Through participation in this workshop, you can expect to:

  • Understand the importance of building community in the class.
  • Explore the research about the use of mobile devices by young people.
  • Learn through experience at least six community-building activities that you can use with your students.
  • Develop ideas and strategies for integrating mobile-driven team building activities into your classroom environment.

This workshop is divided into three parts:

  1. Exploring research on the importance of building a classroom community and how young people are using their mobile devices.
  2. Learning, playing, and experiencing team-building games using mobile devices – see http://community-building.weebly.com/ for a list and descriptions of these activities.
  3. Large group brainstorming through Wallwisher and discussion – how these ideas and activities can be integrated into one’s own work environment.

Supporting Research

Postscript

One of the DMIL2012 workshop participants, Billy Meinke, wrote about his experiences in my workshop in his blog, Digital Media and Learning (DML) 2012 Conference – Experience Notes:

The session, as she explained before we began, was much less of a talking-head lecture and more of an interactive experience. After describing recent research supporting the use of mobile devices in K-12 and Higher Education, she broke up the attendees into groups to take part in the same exercises she uses in her classroom.
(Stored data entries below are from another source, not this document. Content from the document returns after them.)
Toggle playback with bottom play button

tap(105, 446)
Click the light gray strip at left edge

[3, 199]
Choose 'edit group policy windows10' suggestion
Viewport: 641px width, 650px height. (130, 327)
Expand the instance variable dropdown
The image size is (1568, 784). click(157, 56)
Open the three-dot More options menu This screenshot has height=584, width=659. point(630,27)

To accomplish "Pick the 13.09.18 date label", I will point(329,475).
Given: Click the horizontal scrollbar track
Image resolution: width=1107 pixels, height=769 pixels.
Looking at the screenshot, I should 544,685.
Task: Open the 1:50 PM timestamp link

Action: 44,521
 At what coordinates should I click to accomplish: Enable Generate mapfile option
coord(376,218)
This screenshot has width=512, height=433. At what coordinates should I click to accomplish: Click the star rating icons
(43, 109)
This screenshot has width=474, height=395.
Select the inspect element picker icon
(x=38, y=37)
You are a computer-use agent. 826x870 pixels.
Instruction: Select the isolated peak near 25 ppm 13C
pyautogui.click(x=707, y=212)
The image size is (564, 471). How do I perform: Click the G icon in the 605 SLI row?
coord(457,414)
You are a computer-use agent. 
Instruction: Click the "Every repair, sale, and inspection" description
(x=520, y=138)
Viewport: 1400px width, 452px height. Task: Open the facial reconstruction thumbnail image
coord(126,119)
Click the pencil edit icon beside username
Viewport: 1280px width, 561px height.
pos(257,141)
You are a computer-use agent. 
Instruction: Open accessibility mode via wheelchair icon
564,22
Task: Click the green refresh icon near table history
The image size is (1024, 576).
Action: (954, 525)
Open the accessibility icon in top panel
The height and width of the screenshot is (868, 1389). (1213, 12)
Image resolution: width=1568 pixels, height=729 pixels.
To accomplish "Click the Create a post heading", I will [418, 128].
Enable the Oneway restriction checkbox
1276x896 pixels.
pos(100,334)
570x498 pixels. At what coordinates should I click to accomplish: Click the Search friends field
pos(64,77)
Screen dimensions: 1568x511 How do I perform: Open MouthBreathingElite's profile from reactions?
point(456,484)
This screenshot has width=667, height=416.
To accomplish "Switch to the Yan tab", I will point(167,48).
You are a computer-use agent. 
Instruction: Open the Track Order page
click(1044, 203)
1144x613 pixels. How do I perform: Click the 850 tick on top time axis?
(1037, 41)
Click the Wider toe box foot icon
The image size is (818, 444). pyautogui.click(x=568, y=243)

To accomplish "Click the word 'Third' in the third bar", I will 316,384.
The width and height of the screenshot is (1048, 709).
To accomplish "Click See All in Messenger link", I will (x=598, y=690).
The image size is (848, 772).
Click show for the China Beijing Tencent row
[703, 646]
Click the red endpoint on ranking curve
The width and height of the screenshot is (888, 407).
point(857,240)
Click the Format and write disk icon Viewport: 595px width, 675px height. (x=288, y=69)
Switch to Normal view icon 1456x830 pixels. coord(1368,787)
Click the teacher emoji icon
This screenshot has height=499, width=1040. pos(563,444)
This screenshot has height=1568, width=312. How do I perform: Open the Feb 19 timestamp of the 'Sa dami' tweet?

Using such tools as Cel.ly and Flickr’s mobile image uploading, she took us through simple activities that can be used to improve student engagement and build a sense of community in the classroom. Sure enough, no ice was left unbroken during that session and many participants continued conversations into the main room when she was done. I’ll be showing some of those activities to my mentors back at UH, hopefully seeing them put to use by instructors in the College of Education.